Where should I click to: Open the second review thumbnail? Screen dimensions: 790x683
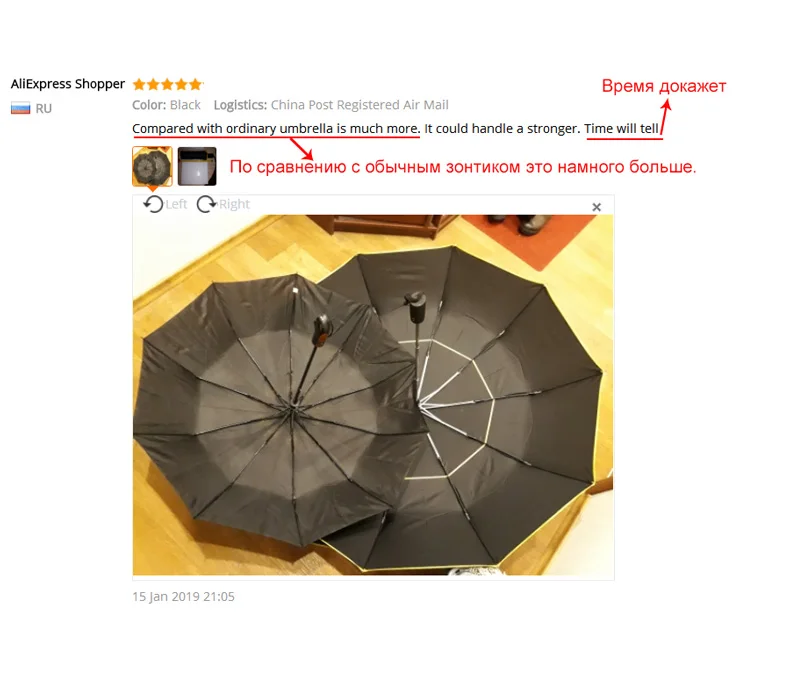(x=197, y=166)
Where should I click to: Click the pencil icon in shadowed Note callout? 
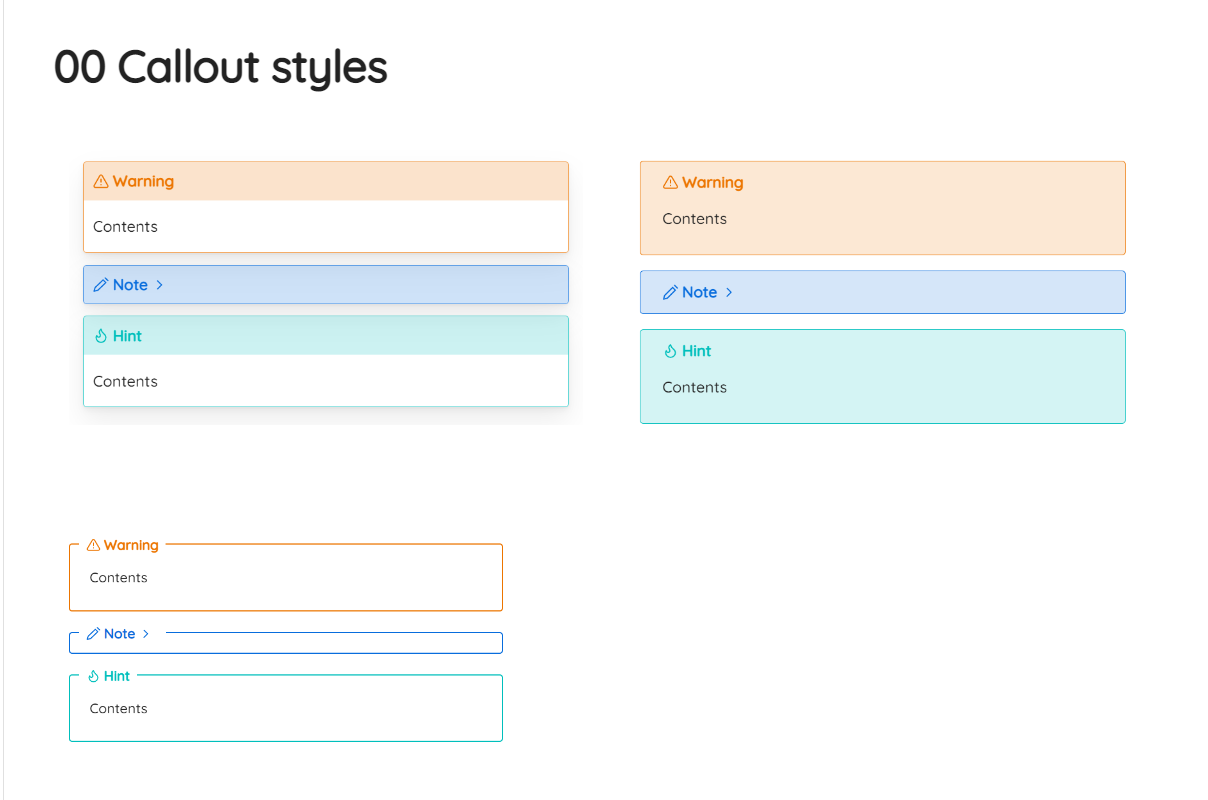tap(100, 285)
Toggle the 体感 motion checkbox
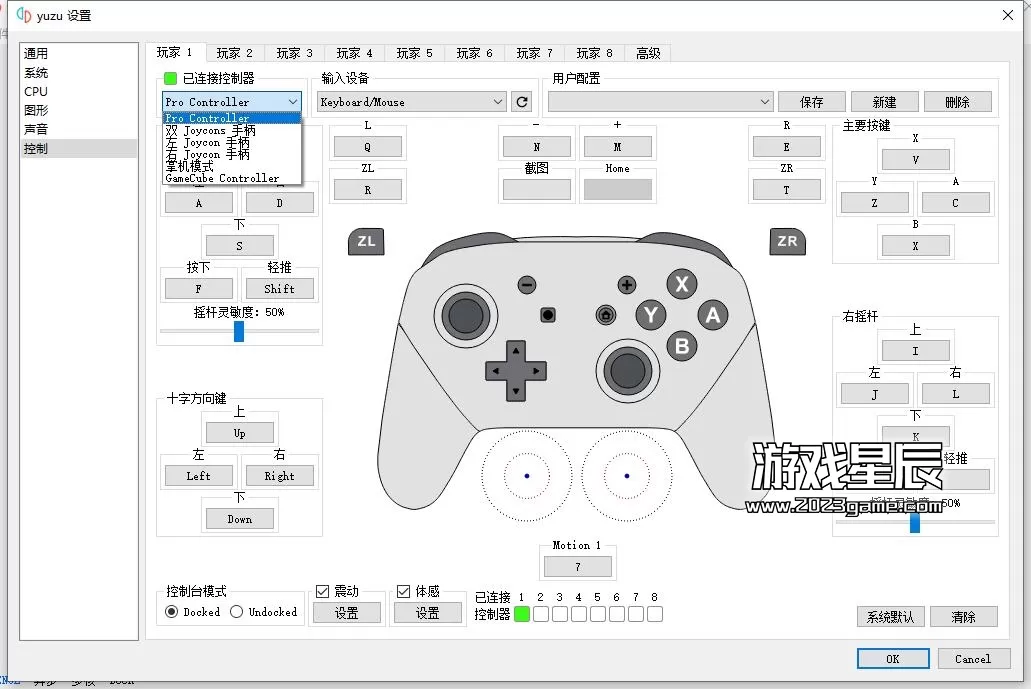This screenshot has width=1031, height=689. 404,591
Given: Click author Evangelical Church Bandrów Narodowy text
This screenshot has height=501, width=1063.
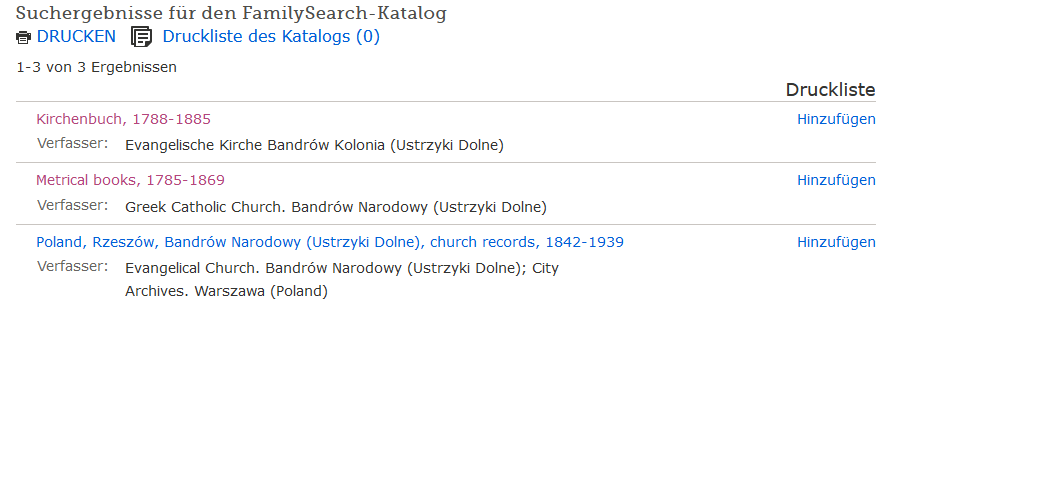Looking at the screenshot, I should coord(342,268).
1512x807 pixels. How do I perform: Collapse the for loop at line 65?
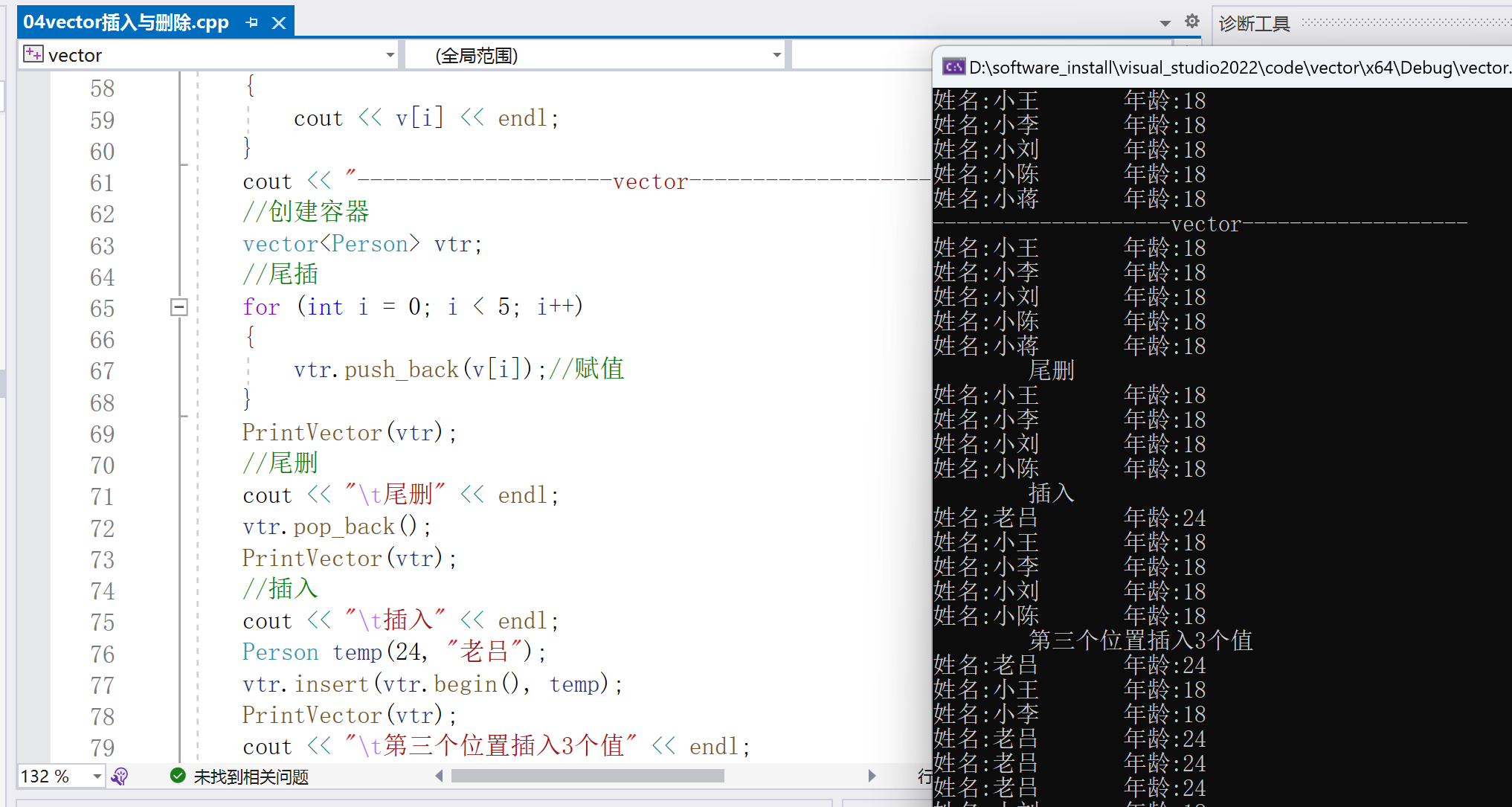(x=179, y=306)
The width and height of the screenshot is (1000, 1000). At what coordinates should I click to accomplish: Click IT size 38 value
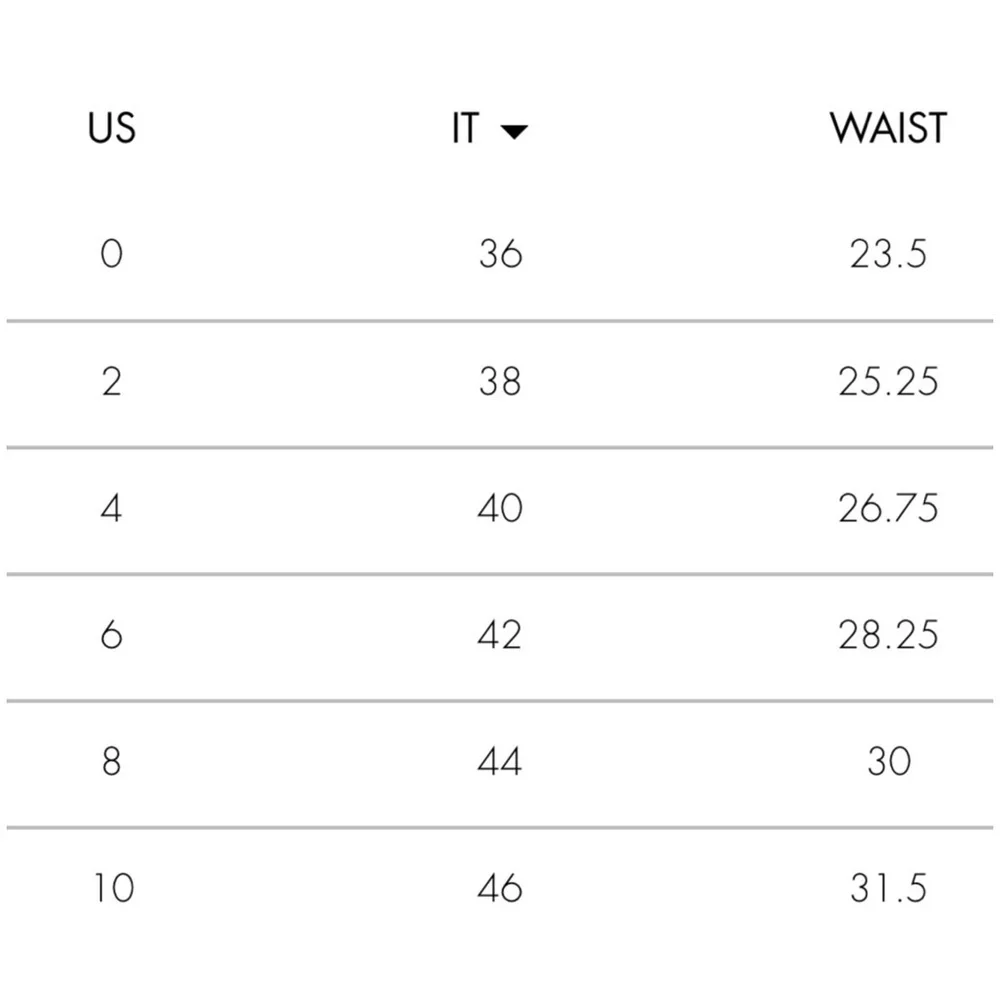[500, 381]
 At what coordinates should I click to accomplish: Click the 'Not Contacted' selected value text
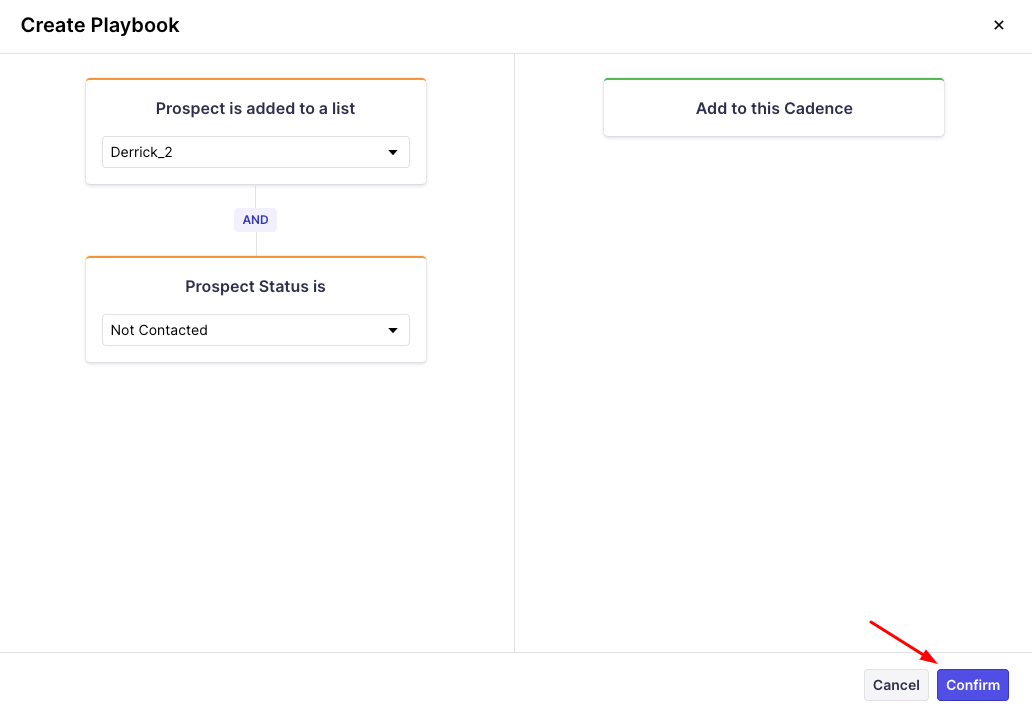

------------------------------------------------

Work required => Copy all of the entries above verbatim, omitting the pictures.

Result =>
Where should I click to: Open the second review thumbnail? Screen dimensions: 790x683
(x=197, y=166)
Where should I click to: Click the pencil icon in shadowed Note callout? 
tap(100, 285)
Toggle the 体感 motion checkbox
This screenshot has width=1031, height=689. 404,591
Given: Click author Evangelical Church Bandrów Narodowy text
This screenshot has height=501, width=1063.
Looking at the screenshot, I should coord(342,268).
1512x807 pixels. How do I perform: Collapse the for loop at line 65?
(x=179, y=306)
The width and height of the screenshot is (1000, 1000). At what coordinates should I click to accomplish: Click IT size 38 value
[500, 381]
 At what coordinates should I click to accomplish: Click the 'Not Contacted' selected value text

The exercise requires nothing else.